San Marzano di San Giuseppe (Shën Marcani in arbëreshë) è un comune di 9 294 abitanti della provincia di Taranto in Puglia. È il comune arbëreshë più grande in Italia, fondato nell'epoca di Skanderbeg.

Posta ai bordi di un altopiano, insieme a Casalvecchio di Puglia (Kazallveqi) e Chieuti (Qefti), è un antico centro albanese della regione. La comunità conserva la lingua, i costumi e la cultura originaria - detta nel proprio idioma arbëreshe - e si configura come un'isola etnica nel resto della provincia jonica, l'unico comune del Salento in cui si conserva l'antica parlata albanese, dovuto allo stanziamento, a partire dal XV secolo, di popolazioni albanesi esuli dall'Albania.

Geografia fisica[modifica | modifica wikitesto]

Il centro abitato è situato a 134 m s.l.m. su un'altura calcarea delle Murge tarantine.

Storia[modifica | modifica wikitesto]

Fu fondato tra il 1460 e 1530, dai discendenti di Giorgio Castriota Skanderbeg, personaggio tra i più importanti in Europa, reso celebre per aver combattuto per venticinque anni l'Impero Ottomano.

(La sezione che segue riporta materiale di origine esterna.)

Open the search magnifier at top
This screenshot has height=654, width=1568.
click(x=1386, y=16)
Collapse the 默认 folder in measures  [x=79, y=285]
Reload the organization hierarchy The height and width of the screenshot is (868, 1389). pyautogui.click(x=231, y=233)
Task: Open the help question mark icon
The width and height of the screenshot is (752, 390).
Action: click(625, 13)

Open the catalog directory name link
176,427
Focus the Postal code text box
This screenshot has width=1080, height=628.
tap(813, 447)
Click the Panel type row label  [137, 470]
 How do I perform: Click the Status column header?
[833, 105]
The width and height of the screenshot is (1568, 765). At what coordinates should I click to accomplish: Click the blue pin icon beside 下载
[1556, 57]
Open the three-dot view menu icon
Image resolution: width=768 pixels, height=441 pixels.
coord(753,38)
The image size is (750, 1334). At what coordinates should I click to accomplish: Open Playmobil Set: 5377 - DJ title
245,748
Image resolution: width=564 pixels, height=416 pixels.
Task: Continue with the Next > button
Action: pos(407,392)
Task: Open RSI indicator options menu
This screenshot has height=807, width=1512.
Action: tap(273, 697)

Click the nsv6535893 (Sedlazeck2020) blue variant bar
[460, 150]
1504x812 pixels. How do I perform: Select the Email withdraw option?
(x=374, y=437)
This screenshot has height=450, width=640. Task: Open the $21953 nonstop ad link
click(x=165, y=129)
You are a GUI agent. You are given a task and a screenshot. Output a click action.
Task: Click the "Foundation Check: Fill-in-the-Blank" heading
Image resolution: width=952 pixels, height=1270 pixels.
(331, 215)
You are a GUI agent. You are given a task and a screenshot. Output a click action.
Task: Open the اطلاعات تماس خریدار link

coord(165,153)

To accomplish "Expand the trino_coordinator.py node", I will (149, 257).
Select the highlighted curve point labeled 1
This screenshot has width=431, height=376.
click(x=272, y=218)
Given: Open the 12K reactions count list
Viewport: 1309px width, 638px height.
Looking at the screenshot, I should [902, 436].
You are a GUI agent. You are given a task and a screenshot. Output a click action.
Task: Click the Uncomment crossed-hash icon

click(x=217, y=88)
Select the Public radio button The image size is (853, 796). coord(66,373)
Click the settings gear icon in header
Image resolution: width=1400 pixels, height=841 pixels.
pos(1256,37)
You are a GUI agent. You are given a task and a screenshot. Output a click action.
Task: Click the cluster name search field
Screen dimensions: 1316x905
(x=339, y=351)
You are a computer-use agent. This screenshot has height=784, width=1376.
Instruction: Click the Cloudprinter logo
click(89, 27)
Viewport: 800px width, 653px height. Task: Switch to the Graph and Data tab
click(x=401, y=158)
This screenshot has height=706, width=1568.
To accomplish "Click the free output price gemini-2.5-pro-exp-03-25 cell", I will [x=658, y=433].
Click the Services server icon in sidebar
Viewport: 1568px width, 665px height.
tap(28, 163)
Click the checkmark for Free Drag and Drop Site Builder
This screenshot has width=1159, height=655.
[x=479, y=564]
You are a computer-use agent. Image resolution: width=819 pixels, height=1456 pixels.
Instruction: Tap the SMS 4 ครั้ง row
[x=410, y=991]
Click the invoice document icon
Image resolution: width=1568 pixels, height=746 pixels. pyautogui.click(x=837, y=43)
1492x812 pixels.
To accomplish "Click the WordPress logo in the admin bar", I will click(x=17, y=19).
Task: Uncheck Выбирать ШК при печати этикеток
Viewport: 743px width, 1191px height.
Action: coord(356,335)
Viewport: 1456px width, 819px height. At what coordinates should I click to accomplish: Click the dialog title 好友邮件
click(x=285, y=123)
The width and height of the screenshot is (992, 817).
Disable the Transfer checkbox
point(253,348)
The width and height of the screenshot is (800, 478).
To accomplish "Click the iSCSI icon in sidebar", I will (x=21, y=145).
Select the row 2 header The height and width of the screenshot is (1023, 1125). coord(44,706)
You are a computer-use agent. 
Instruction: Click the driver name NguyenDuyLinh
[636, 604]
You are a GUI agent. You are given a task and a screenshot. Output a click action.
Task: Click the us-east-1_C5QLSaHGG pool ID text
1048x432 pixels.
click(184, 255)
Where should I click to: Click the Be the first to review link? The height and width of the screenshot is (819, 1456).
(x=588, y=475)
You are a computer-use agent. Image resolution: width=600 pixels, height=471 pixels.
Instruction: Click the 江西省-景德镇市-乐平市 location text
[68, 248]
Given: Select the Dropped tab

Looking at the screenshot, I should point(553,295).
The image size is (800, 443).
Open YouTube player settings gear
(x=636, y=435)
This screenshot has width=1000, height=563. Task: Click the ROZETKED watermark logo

Il comune di San Marzano di San Giuseppe (Shën Marcani e Shën Xhësepëtit) fu costruito da esuli albanesi in fuga dall'Albania e dalle proprie terre a causa dell'invasione turca dei Balcani. Riusciti a salvarsi dall'orda ottomana di fede musulmana, gli albanesi, si instaurarono in Puglia formando nuovi villaggi secondo le proprie esigenze, tradizioni, usi e costumi[1]. Qui ricrearono la propria terra abbandonata, l'Albania, riuscendo a coltivare e a mantenere vitale la propria identità, nell'aspetto linguistico e religioso. Gli esuli albanesi, gli arbëreshë, erano di fede ortodossa, e professavano le liturgie secondo le antiche preghiere cristiane orientali, come di tradizione in greco, ma anche in albanese.

Palazzo Capuzzimati con la chiesa San Gennaro del XVI secolo

Nel 1530 Re Carlo V investì del feudo un valoroso capitano albanese, Demetrio Capuzzimati, che aveva combattuto durante le lotte sostenute contro Francesco I di Francia.[2]. Durante la sua signoria, il casale s'ingrandì sempre più divenendo in breve uno dei centri più fecondi di rito greco-ortodosso di tutta l'Albania Tarantina. Alla morte di Demetrio, il feudo venne ereditato dal figlio primogenito Cesare e, da costui, a suo figlio Demetrio, nipote del capitano.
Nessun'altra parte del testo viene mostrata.